01. California Queen
02. New Moon Rising
03. White Feather
05. In The Morning
06. 10,000 Feet
07. Cosmic Egg
08. Far Away
10. In The Castle
12. Violence Of The Sun
Australian hard rock band Wolfmother have never truly been special, mostly riding on the coattails of bands that have done the grungy, dirty, metallic sound to death, but much better and had infinitely more success. Largely copying their idols in AC/DC, Black Sabbath, and the like with crunchy riffs and catchy hooks on their self-titled debut in 2005, the band garnered a fair number of fans by being featured in Guitar Hero II with a cover of their hit single “Woman” a year after the album. The wonders from down under started gaining speed and really came into their eggcentric style a few years later in 2009 with Cosmic Egg, truly showing off that they weren’t just another shrimp on the barbie.
As one of the few egg-based albums to be unveiled to the world, Cosmic Egg is something of a revelation as it does not necessarily tell the story of an actual cosmic egg or the mythological birthing of a new world or universe via a world egg, but instead provides hardboiled experience for your ears with aforementioned crunchy riffs and far superior instrumentation than with the band’s debut some years prior.
It’s surprising how much straight up worship there is on the album, but it often ends up being more inspiration, as the song writing is far more inspired. Black Sabbath and fellow Australians AC/DC are still prevalent on the album, but even cues from such legends as The Bangles is noticeable, most notably a throwback to “Walk Like An Egyptian.” Further still, we hear some very similar riffage to classic and southern rock bands Mountain and Creedencer Clearwater Revival, offering a taste, but scrambled and different enough so that these riffs aren’t directly ripped from catalogs of other bands.
“Evocative” is the number one word to even mention with this album, as it will evoke every feeling you know from the first time you heard those thick pickings from rock giants Led Zeppelin and others from the era not long after. Every bit of Cosmic Egg provides you with lovably crafted throwback, sludgy chords, bluesy guitar patterns, cranked fuzz distortion, and absolutely more that you’ll fall in love with every second throughout. You should absolutely be eggcited.

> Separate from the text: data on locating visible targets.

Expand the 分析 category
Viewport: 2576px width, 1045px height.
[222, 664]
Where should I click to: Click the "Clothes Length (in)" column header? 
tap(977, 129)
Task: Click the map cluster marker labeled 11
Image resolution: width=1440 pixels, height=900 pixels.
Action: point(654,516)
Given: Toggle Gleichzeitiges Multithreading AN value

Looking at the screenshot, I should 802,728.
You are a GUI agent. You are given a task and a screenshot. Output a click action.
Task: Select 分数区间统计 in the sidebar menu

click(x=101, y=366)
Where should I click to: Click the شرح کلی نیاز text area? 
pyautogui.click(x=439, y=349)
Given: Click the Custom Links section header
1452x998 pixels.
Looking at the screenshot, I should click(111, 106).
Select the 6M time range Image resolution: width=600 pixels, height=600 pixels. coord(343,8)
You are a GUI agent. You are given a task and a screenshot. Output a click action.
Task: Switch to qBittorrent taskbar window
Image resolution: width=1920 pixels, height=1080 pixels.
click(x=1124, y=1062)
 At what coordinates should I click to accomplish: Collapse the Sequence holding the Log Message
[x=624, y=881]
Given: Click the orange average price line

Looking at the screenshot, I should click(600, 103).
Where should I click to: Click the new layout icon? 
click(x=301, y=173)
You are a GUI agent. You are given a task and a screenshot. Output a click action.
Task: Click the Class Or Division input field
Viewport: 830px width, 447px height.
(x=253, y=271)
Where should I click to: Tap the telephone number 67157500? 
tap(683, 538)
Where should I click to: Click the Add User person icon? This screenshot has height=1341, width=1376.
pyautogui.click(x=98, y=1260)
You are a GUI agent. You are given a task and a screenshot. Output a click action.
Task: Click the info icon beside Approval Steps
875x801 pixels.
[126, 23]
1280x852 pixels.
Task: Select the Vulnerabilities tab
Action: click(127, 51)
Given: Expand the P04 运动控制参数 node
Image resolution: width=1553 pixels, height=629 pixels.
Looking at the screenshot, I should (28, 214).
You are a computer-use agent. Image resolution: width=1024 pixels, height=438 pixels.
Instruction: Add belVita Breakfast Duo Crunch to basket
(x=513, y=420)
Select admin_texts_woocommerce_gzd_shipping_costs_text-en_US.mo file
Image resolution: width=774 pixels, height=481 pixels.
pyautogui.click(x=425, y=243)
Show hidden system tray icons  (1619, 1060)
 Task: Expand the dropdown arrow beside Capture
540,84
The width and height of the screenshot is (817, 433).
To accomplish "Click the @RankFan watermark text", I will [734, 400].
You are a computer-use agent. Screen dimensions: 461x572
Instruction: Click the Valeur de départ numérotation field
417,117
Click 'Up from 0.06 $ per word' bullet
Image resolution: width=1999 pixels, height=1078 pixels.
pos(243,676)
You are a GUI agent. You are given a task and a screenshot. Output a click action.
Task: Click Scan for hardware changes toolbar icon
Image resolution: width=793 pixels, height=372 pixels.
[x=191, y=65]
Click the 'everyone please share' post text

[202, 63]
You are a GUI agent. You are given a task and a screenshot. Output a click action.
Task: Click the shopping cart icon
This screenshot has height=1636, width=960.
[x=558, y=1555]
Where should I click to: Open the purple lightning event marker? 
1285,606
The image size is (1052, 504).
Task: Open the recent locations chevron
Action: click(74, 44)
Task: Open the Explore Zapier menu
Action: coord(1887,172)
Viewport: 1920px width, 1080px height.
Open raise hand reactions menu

If you’ve been aching, breaking, and cracking over the idea of a straight up revival of the classics that made you fall in love with the harder edge of music, you owe it to yourself to listen to Wolfmother’s Cosmic Egg. Though there’s a great deal of inspiration and you’ll hear every bit of it while feeling stoned out of your gourd in your parents’ attic, you can be assured that this album is absolutely no yolk.